JH: I think what also happens is that you spends less time at a SPORTSnationals event because there are fewer oil-downs. I think we’ve been here (Fontana) since Thursday morning. Wr started running Thursday and the track, I believe, hasn’t been down even once for any oil-downs, knock on wood. We had one car go off the end of the track, and that caused a little bit of downtime, but the Safety Safari got them out of the net and we got right back into the action. There’s very little downtime, and I think the spectators like that also.

: Regarding spectators at SPORTSnationals events and at the divisionals: Do you see any way of attracting more spectators to these races?

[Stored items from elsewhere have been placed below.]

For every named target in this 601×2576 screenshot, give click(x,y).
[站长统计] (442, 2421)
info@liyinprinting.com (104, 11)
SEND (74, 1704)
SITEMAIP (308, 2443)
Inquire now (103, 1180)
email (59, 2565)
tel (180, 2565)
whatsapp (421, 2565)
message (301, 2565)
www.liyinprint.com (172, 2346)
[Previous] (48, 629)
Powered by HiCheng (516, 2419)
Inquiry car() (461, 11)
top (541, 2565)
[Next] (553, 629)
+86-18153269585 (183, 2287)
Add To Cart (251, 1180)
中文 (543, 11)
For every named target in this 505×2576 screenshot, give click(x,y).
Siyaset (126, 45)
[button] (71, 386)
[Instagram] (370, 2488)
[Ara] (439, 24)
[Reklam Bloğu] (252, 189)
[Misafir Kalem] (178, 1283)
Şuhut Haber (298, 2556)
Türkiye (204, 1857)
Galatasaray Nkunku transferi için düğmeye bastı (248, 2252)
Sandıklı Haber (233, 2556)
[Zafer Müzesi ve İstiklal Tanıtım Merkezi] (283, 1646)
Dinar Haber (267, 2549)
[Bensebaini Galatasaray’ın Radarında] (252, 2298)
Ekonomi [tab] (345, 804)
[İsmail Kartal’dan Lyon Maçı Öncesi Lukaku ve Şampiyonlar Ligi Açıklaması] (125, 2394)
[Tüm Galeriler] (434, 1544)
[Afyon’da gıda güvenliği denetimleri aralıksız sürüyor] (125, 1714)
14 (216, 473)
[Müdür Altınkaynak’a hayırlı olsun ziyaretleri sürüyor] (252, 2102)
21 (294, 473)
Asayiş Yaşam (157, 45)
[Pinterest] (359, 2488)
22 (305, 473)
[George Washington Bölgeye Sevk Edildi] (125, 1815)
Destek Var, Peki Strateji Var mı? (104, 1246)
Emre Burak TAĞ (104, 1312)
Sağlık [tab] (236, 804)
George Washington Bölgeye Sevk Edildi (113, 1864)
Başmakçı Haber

JH: I do. I think that the Top Sportsman, Top Dragster program is very interesting to watch and will attract more fans. When you have a fast bracket program like that, you can see what’s happening. People understand the spotting on the tree, the handicap start. They’ll understand that more than they understand throttle-stop racing. To hear a drag car leave the line and then go on the throttle stop, that’s not what the consumer wants to hear or watch. People want to see racecars at peak performance and see if their favorite car can outrun the other.

: Are there any other series that you attend as a racer?

JH: I try as much as I can to attend NHRA events in Division three, four, five, six, and seven, as well as the Heritage series, the Goodguys program, Super Chevys, the IHRA events. We spread it around between Kevin and I and Hughes Motorsports so we can try to hit a few venues as much as we can.

: It’s important with your business to be that connected with the customer.

JH: Right. In my opinion, you have to be out there racing and rubbing elbows with the guys that you work with.  It all comes down to customer service. That’s what we’re here for.